355 Views Asked by At

We were trying to upgrade the Kops version of the Kubernetes Cluster. We have followed the below steps for that;

  1. Download the latest KOPS version 1.24 (the old version is 1.20)
  2. Do the template changes according to 1.24
  3. Set ENV variables
export KUBECONFIG="<<Kubeconfig file>>"
export AWS_PROFILE="<< AWS PROFILE NAME >>"
export AWS_DEFAULT_REGION="<< AWS Region >>"
export KOPS_STATE_STORE="<< AWS S3 Bucket Name >>"
export NAME="<< KOPS Cluster Name >>"
  1. kops get $NAME -o yaml > existing-cluster.yaml

  2. kops toolbox template --template templates/tm-eck-mixed-instances.yaml --values values_files/values-us-east-1.yaml --snippets snippets --output cluster.yaml --name $NAME

  3. kops replace -f cluster.yaml

  4. kops update cluster --name $NAME

  5. kops rolling-update cluster --name $NAME --instance-group=master-us-east-1a --yes --cloudonly

Once the master is rolled over I noticed that this master is not joined to the cluster. After a few rounds of troubleshooting, I found the below error in the API server.

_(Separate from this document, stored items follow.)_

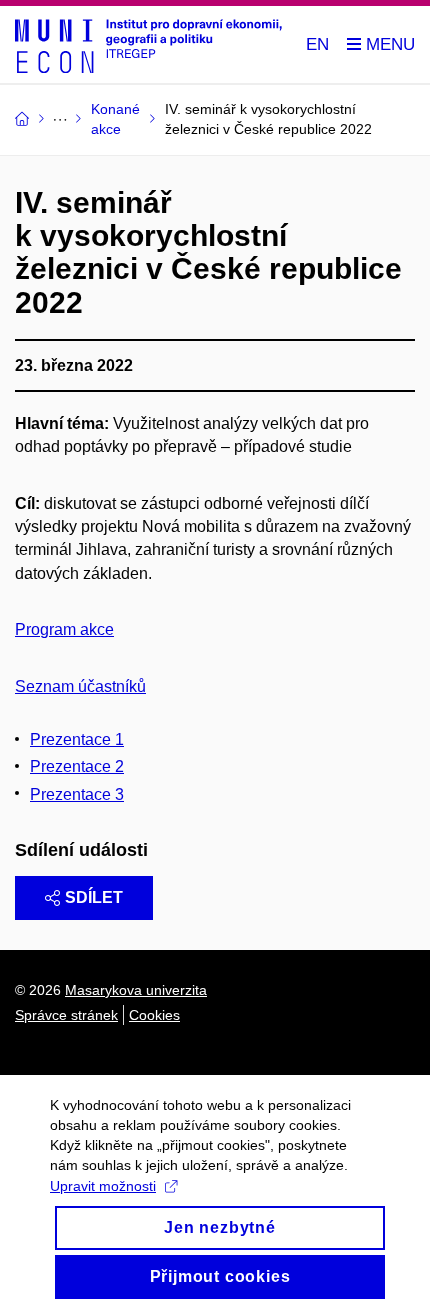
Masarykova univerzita (136, 990)
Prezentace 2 (77, 766)
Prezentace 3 (77, 794)
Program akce (64, 629)
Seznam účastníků (80, 686)
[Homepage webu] (148, 45)
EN (317, 44)
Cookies (154, 1015)
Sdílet (94, 897)
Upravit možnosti (103, 1186)
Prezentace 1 (77, 739)
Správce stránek (66, 1015)
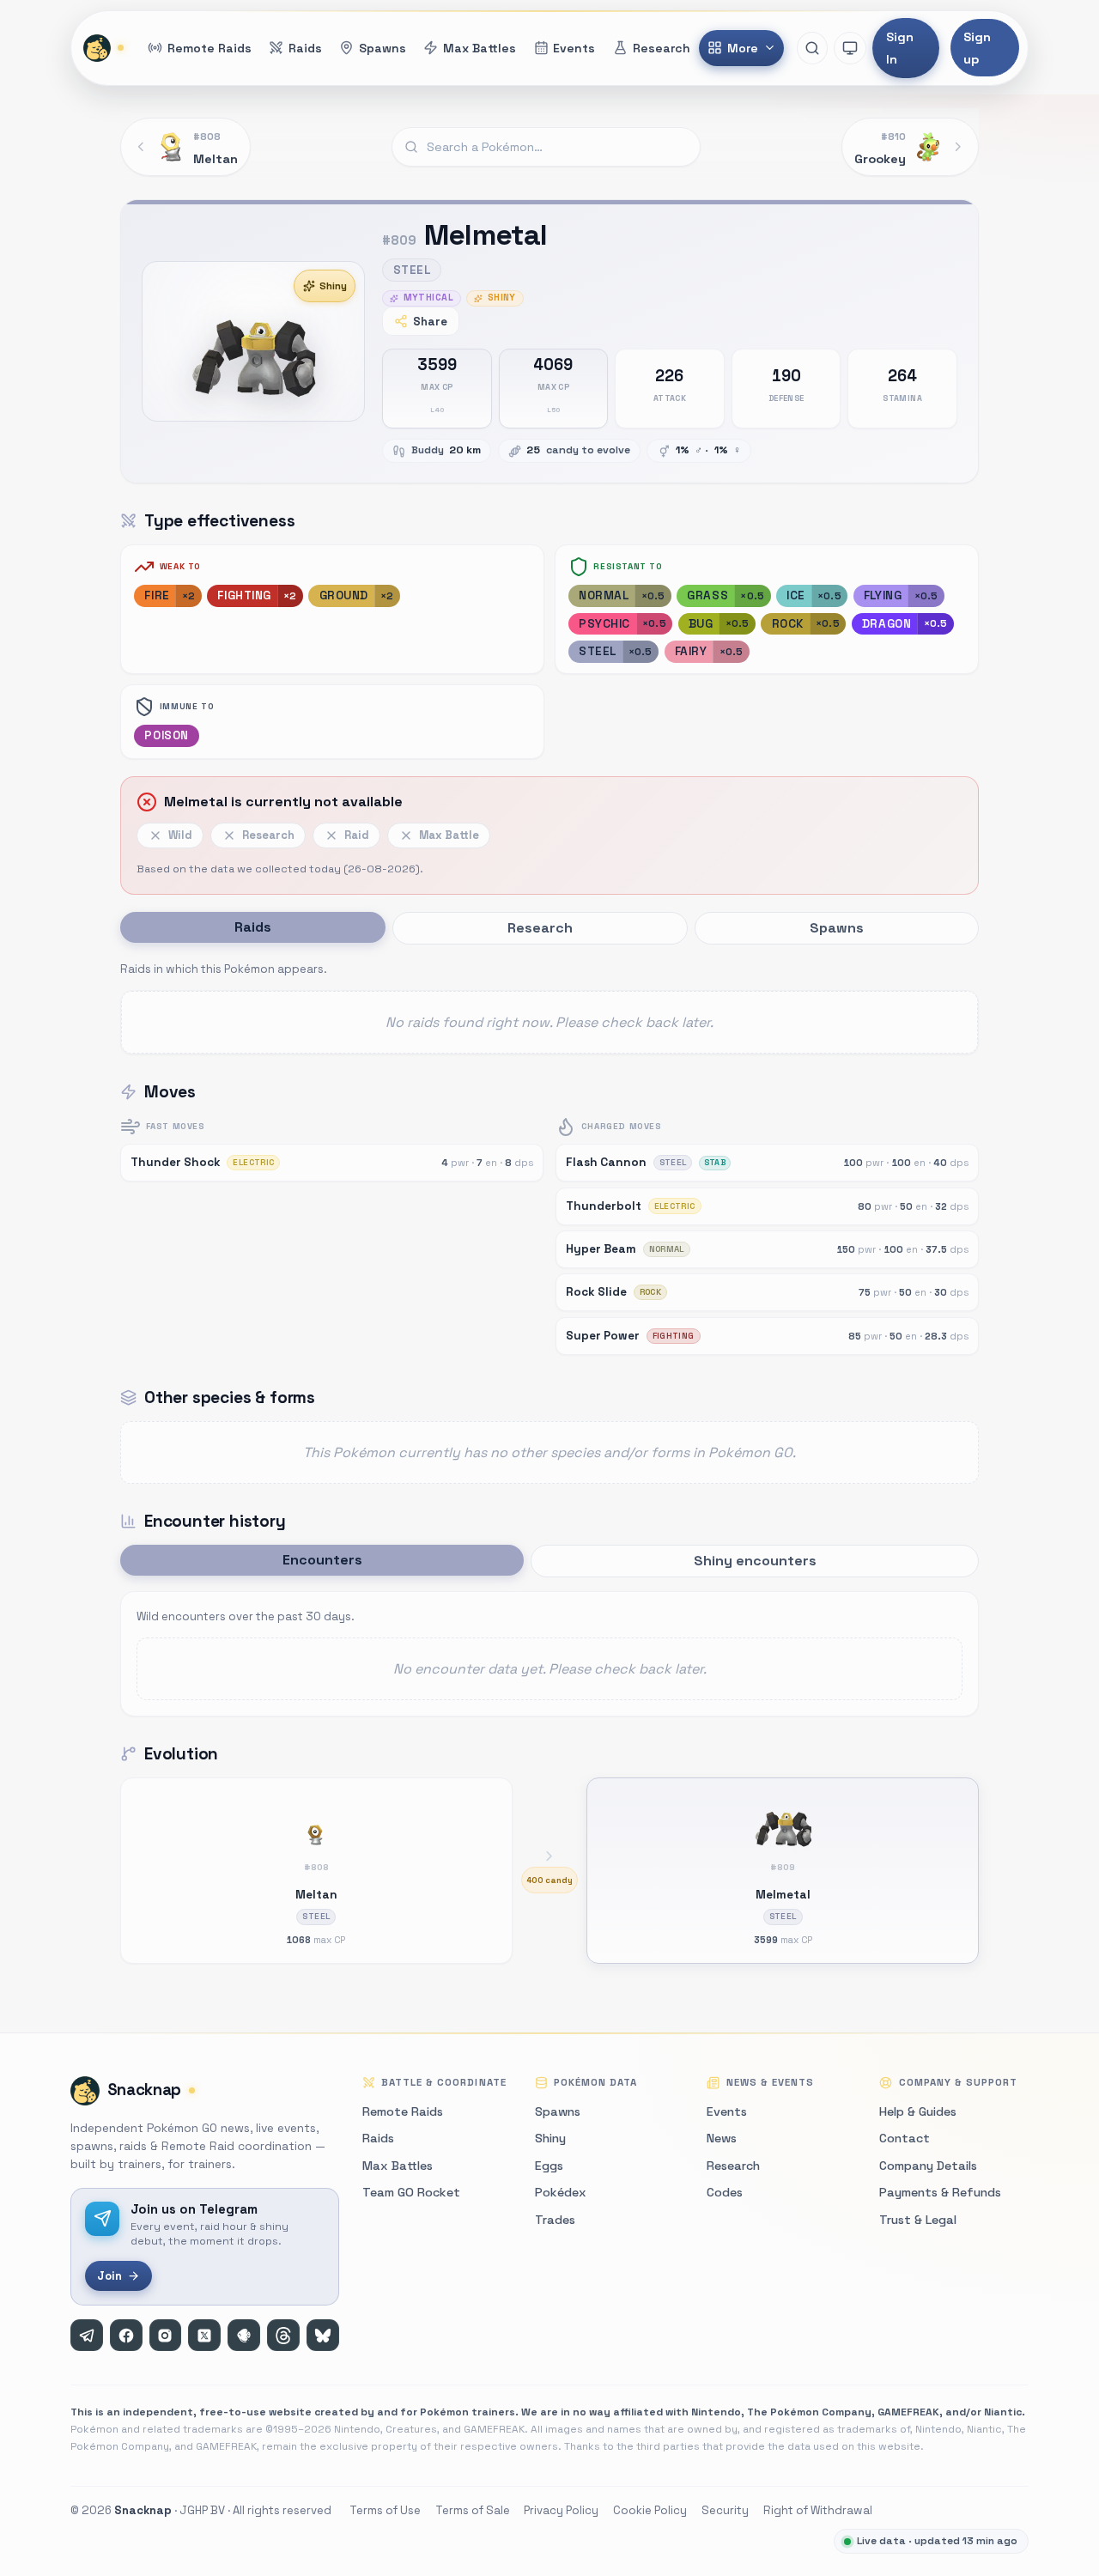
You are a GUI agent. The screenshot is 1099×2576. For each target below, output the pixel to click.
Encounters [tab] (322, 1560)
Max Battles (397, 2165)
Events (727, 2111)
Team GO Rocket (411, 2192)
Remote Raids (402, 2111)
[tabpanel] (549, 1006)
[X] (204, 2335)
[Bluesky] (323, 2335)
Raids (378, 2138)
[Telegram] (86, 2335)
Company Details (928, 2165)
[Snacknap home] (104, 48)
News (722, 2138)
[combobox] (546, 147)
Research (733, 2165)
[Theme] (850, 48)
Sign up (977, 48)
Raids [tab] (252, 927)
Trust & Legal (917, 2219)
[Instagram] (165, 2335)
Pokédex (560, 2192)
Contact (904, 2138)
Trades (555, 2219)
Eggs (549, 2165)
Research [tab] (540, 928)
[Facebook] (126, 2335)
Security (725, 2510)
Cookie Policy (650, 2510)
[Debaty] (244, 2335)
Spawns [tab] (837, 928)
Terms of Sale (472, 2510)
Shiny (333, 286)
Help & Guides (917, 2111)
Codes (725, 2192)
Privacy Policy (561, 2510)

I0926 09:54:41.220817 1 flags.go:59] FLAG: --vmodule="" I0926 09:54:41.223834 1 dynamic_serving_content.go:111] Loaded a new cert/key pair for "serving-cert::/srv/kubernetes/kube-controller-manager/server.crt::/srv/kubernetes/kube-controller-manager/server.key" unable to load configmap based request-header-client-ca-file: Get "https://127.0.0.1/api/v1/namespaces/kube-system/configmaps/extension-apiserver-authentication": dial tcp 127.0.0.1:443: connect: connection refused

I have tried to resolve this issue and couldn't find a way, SO decided to roll back using a backup. These are the steps I've followed for that;

  1. kops replace -f cluster.yaml
  2. kops update cluster --name $NAME
  3. kops rolling-update cluster --name $NAME --instance-group=master-us-east-1a --yes --cloudonly

Still, I'm getting the same error in the Master node.

Does anyone know how I can restore the cluster using Kops ??

1

There are 1 best solutions below

0
Samith Perera On BEST ANSWER

After a few rounds of troubleshooting, I've found that whenever we deploy a new version using kops it's creating a new version in the launch template in AWS. I have manually changed the launch template version used in the Auto scaling group of all node groups. Then cluster is rollbacked to the previous state and starts working properly. Then I reran the upgrade process after adding the missing configurations into the kops template file.